Parece que cada año, quienes organizan este evento, se propusieran mostrar con toda evidencia el desprecio por los últimos lectores de verdad, que aún permanecen. Como si quisieran dejar en claro que eso de “Feria del Libro” es sólo un rótulo, una frase para incautos, una manera de vendernos chorizos, gaseosas, conferencias dictadas por influencers y un montón de mamotretos que se hacen pasar por libros.
Atrás quedaron los tiempos donde un joven recorría los pasillos de la feria, despertando su interés por la lectura, atrás quedaron los tiempos donde los escolares se paseaban descubriendo nuevos mundos y horizontes, que eran el llamado a su vocación artística. Nada de eso hay ahora.
Y nada de eso puede existir porque, desde el saque, los precios de entrada son prohibitivos, exagerados, evidentemente venales. Este evento no se propone ser un lugar de inclusión, donde los más necesitados tengan acceso a la cultura, sino un espacio para jóvenes despistados que saltan de las cloacas del Tik Tok a las fauces venales de la feria para conocer a sus ídolos, influencers convertidos en tótems de la cultura.
Es evidente, que esta feria ha hecho de los influencers, sus vedettes. Es comprensible, desde la lógica mercantilista que todo lo domina: los influencers tienen seguidores, catequizan novatos y arrastran a cierto número de incautos hacia esta cueva de mercaderes.
Es cierto que hay algunos pocos, poquísimos, libros atendibles y también un cierto número de autores de prestigio; pero estos autores son los patitos feos: dispuestos de mala gana, son utilizados y se dejan utilizar con malas mañas, para hacernos creer que algo de cultura fluye por los pasillos de la feria.
Lo que causa estupor es el silencio de estos autores e intelectuales, pero más aún que el silencio, lo que produce arcadas es su dócil acomodo al sistema: historiadores de prestigio ya no tienen pudor en compartir mesa con aprendices de historia por Youtube; filósofos de fuste se dan la mano con charlatanes expertos en Sartre y editores de peso no tienen remilgos en ser entrevistados por influencers que han hecho de esta feria un mercado chino.
Claro, la excusa es sencilla: la cultura tiene que masificarse, el peruano debe leer, aunque sea un influencer quien lo motive a ello; pero la verdad es otra: estos autores, otrora respetables y prestigiosos, son rehenes de editoriales venales: se han dado cuenta que un influencer puede traerle ciertos afluentes y, al autor, al intelectual, no le queda más que someterse. Son las lógicas del mercado a la que ellos se han acomodado.

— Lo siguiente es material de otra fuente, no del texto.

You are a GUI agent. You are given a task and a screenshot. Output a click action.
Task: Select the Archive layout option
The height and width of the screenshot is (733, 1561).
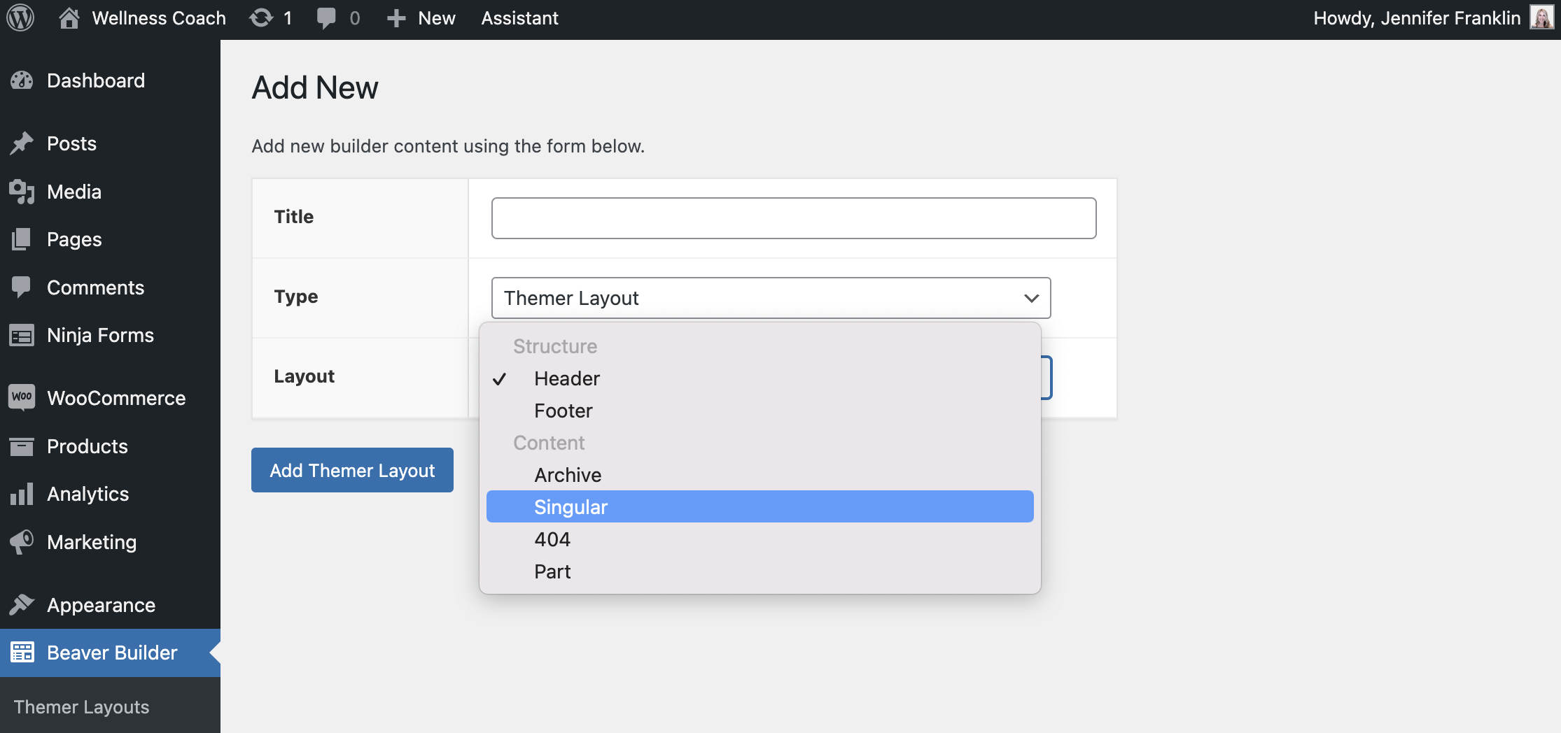(x=568, y=475)
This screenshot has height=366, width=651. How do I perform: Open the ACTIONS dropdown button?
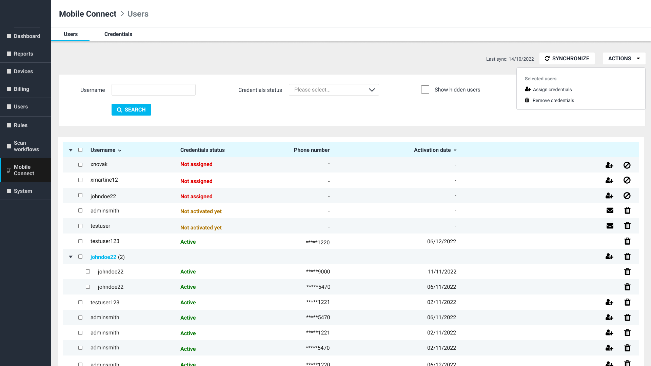point(624,58)
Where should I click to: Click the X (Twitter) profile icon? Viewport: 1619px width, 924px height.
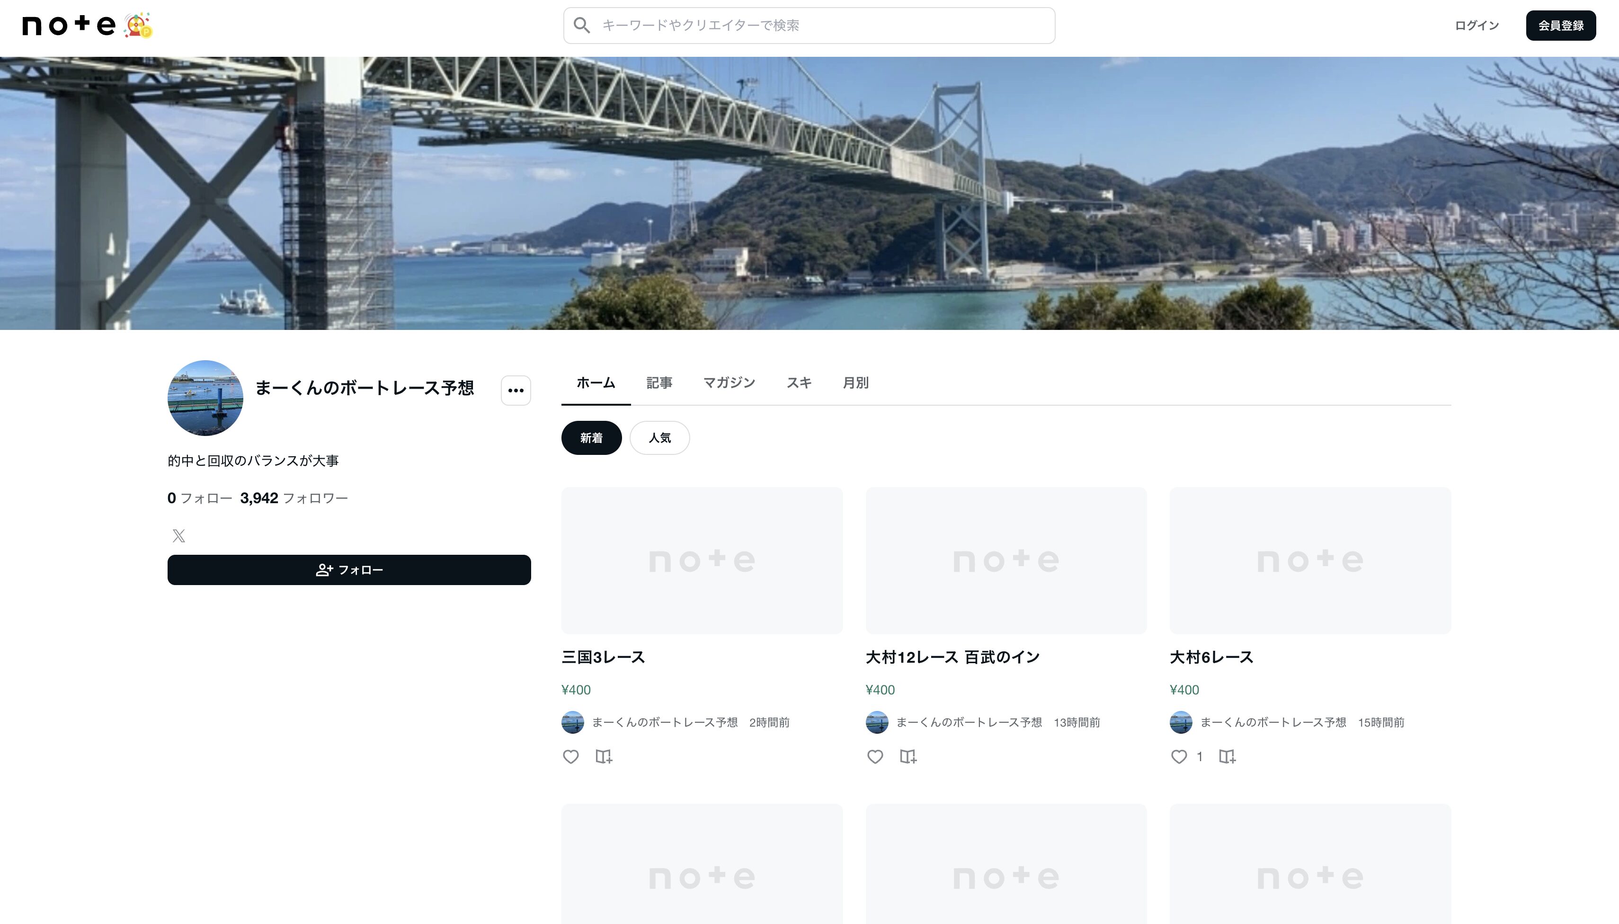[x=179, y=536]
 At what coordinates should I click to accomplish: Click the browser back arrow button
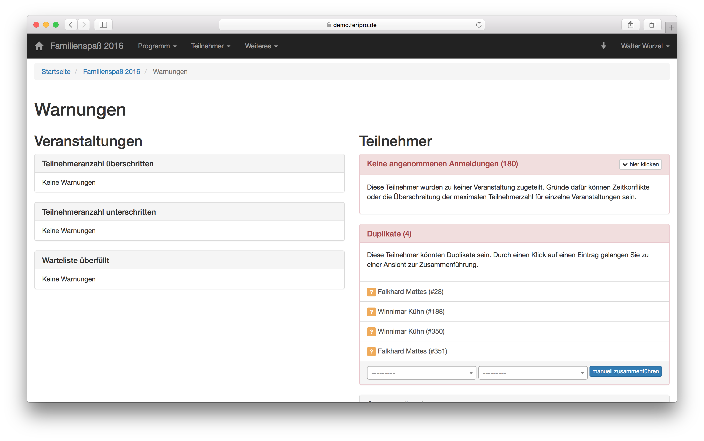[71, 25]
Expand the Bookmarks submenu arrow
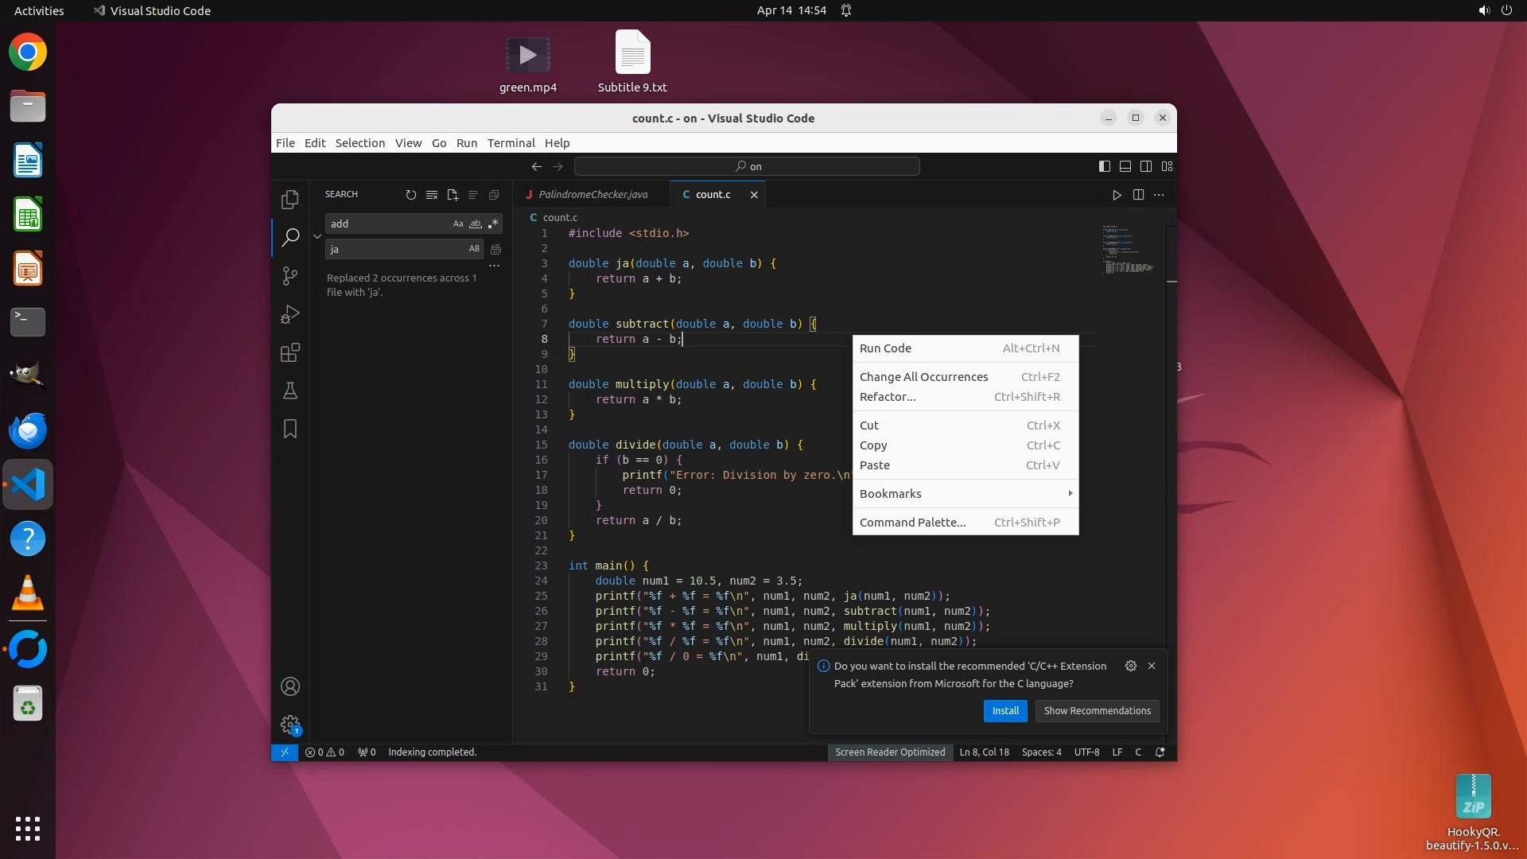The width and height of the screenshot is (1527, 859). [x=1070, y=494]
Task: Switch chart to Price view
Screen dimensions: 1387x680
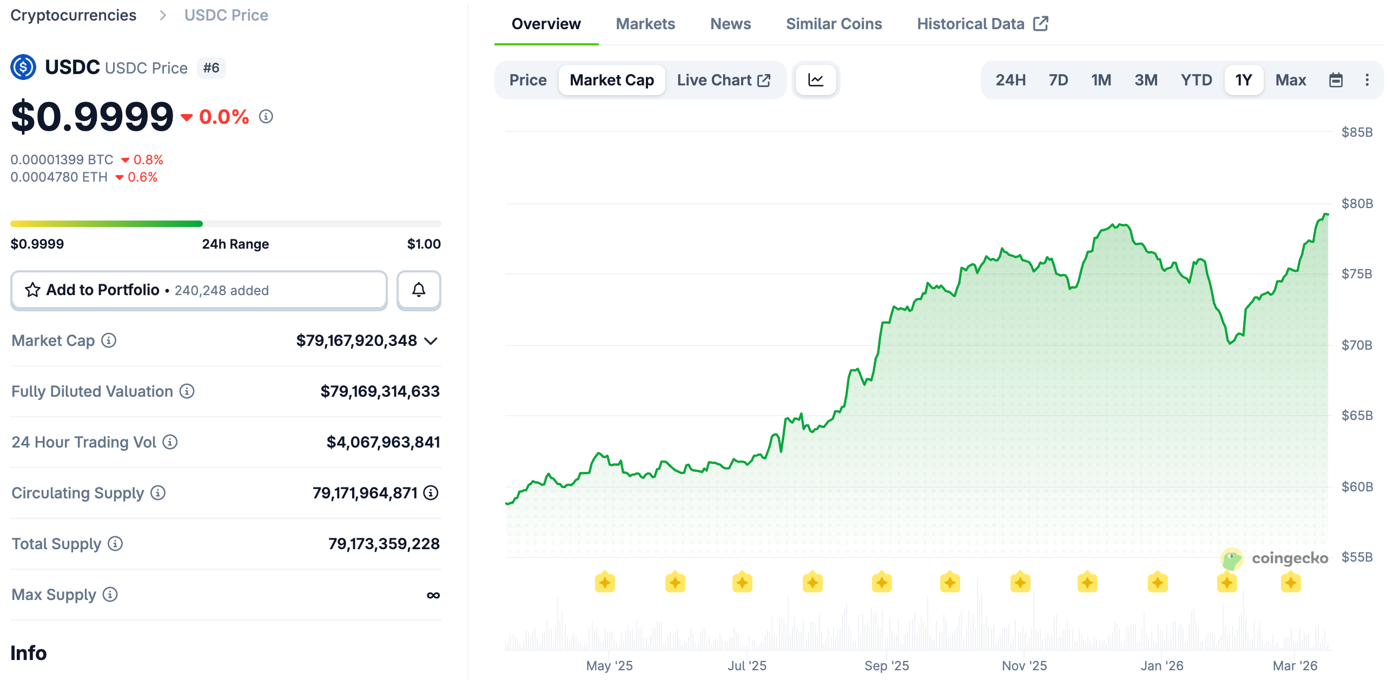Action: click(527, 80)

Pero existen otros tipos de autores que pululan en la feria: los autores que se han convertido, ellos mismos, en influencers. Estos autores, y son la mayoría, han hecho de su vida un mercadillo, tienen sus páginas de Facebook, sus Instagram bien equipados y hasta sus Tik Tok, canales por donde nos cuentan peripecias de sus clases en la universidad o los problemas que pasan ensillandole la correa a sus perros, se toman foto con sus escritores favoritos, a los que luego les aplican la técnica de la lengua y rodillera; hacen reseñas de otros autores – para luego ser reseñados ellos también – y después nos comentan de sus siguientes presentaciones o del tipo de café que se toman en Starbucks. Son criaturas que se mueven bien en un mundo espectacularizado. Navegan en aguas literarias, pero tienen la bandera de Magaly Medina atada a sus mástiles.
Naturalmente, este tipos de autores producen libros francamente cojudos: la literatura exige sosiego, reflexión y cierto deleite por la propia interioridad personal, intransferible y sólo comunicable por el arte de la palabra escrita.